Pharmaceutical Companies Begin Enticing Doctors While They Are Still in Medical School

A study in the September 7 issue of the Journal of the American Medical Association reports that medical students are being influenced by drug-promotion through the pharmaceutical industry’s practice of giving free gifts.

Dr. Frederick S. Sierles, a professor of medicine at Rosalind Franklin University of Medicine and Science, in North Chicago, Illinois, collected data in anonymous questionnaires sent to 1,143 third-year medical students at eight medical schools.

They found that 93.2% of the students were asked or required by a physician to attend at least one drug company-sponsored lunch. Thus, Sierles observed that the gift-giving practice was encouraged by professors and professionals in the field.

In addition, 68.8% of the students believed gifts would not influence their practices, and 57.7% thought gifts would not affect colleagues’ practices. There was also a tendency among those surveyed to believe the gifts would influence colleagues more than themselves.

Surprisingly, 80.3% of the students believed they were entitled to gifts.

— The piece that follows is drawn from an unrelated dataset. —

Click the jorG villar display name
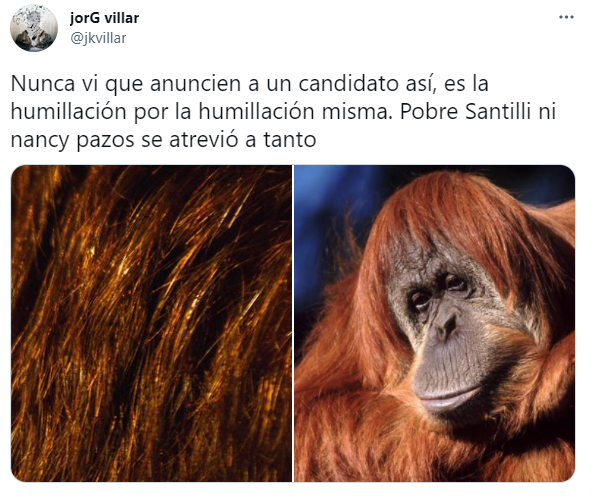 point(104,18)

Results showed that third-year medical students get, on average, one gift or attend one activity sponsored by a drug maker each week. Most students think this marketing is probably biased but believe they aren’t swayed to a company by it.

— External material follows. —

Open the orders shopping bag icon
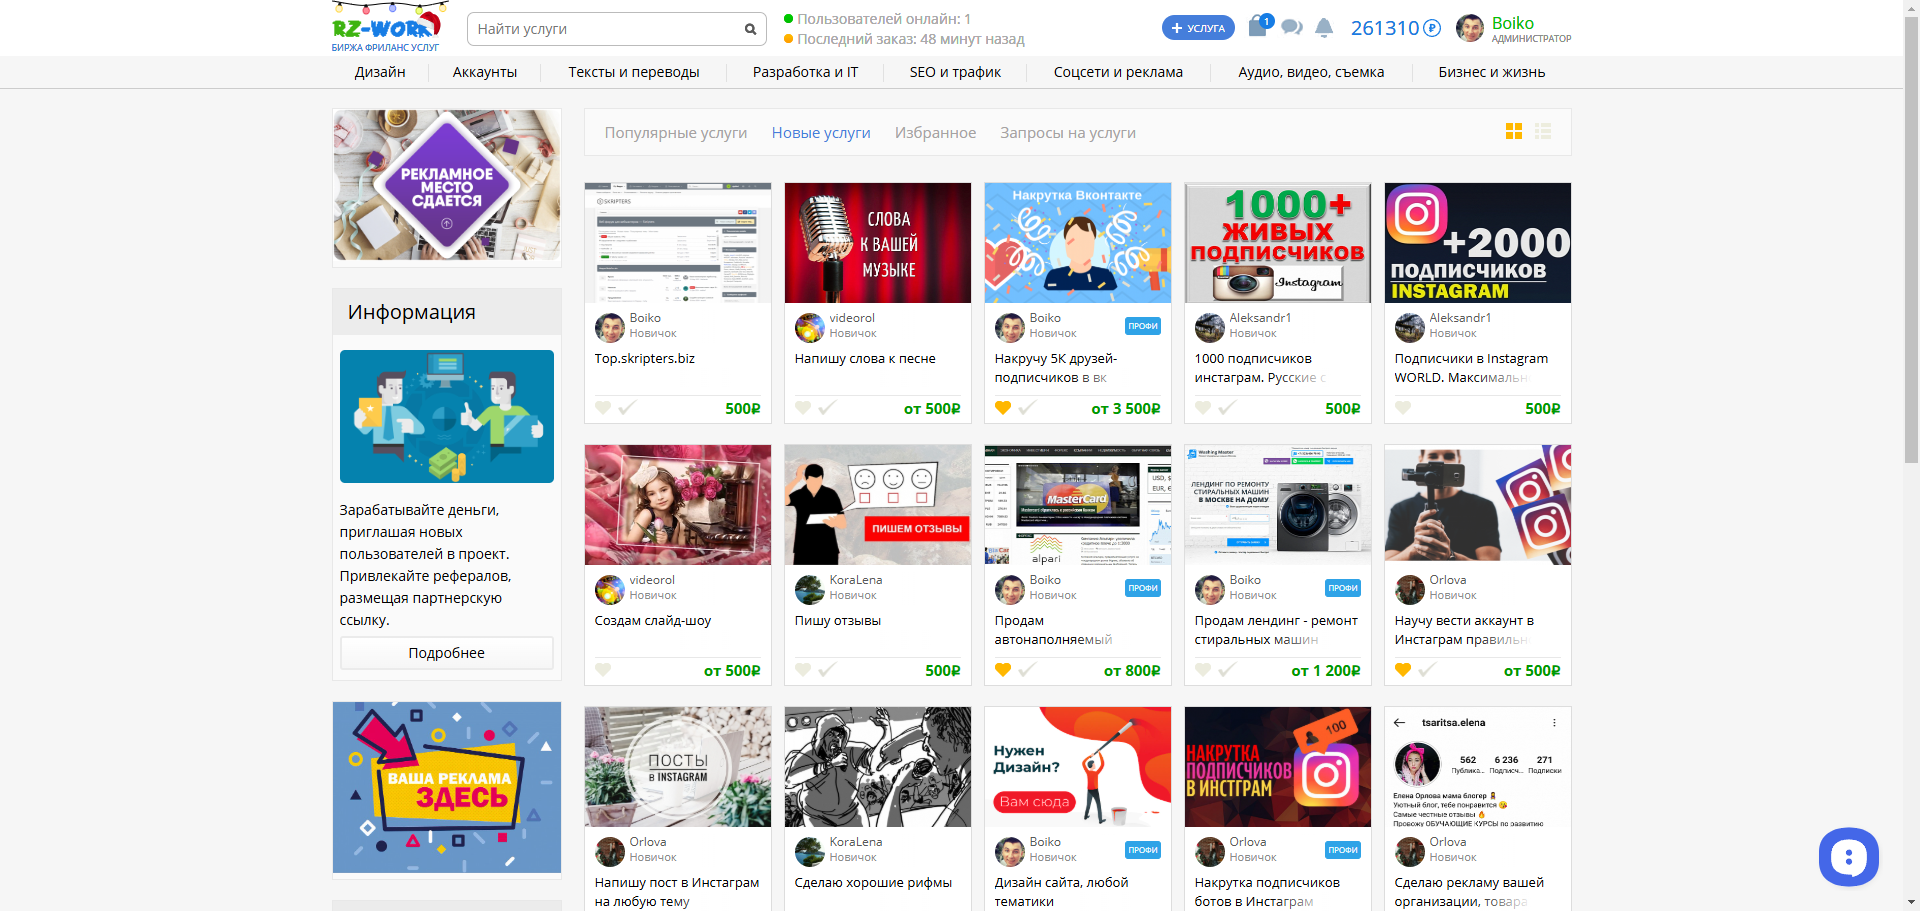This screenshot has width=1920, height=911. 1258,27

Sierles observed that the marketing by pharmaceutical companies began early on in students’ careers. "This contact with drug companies begins in the weeks and months after students graduate from college. By the third year of medical school, they are being saturated with this," he said.

While many students and professionals do not believe they are being influenced, there is evidence from other studies that gifts and marketing events do influence what is prescribed. The danger is that this will lead to the improper prescribing of medications.

In addition, many students were uniformed about the policies of their school or the national medical organizations in regard to the acceptance of gifts and promotional meals. Sierles argued that "medical schools should consider restricting exposure to drug reps."

Leana Wen, President of the American Medical Student Association and a medical student at Washington University in St. Louis, agreed that it was important to limit the influence of the pharmaceutical companies.

"We think that big pharma has gotten intricately involved in every aspect of medical education and clinical practice.

Medical schools really have a duty to educate students about the proper ways to interact with drug companies" she said
Another expert, Jan D. Carline, a professor of medical education and biomedical informatics at the University of Washington, was alarmed by the findings, especially students’ feelings of entitlement toward these gifts which he sees as an indicator of the values and behaviors of the professionals teaching them.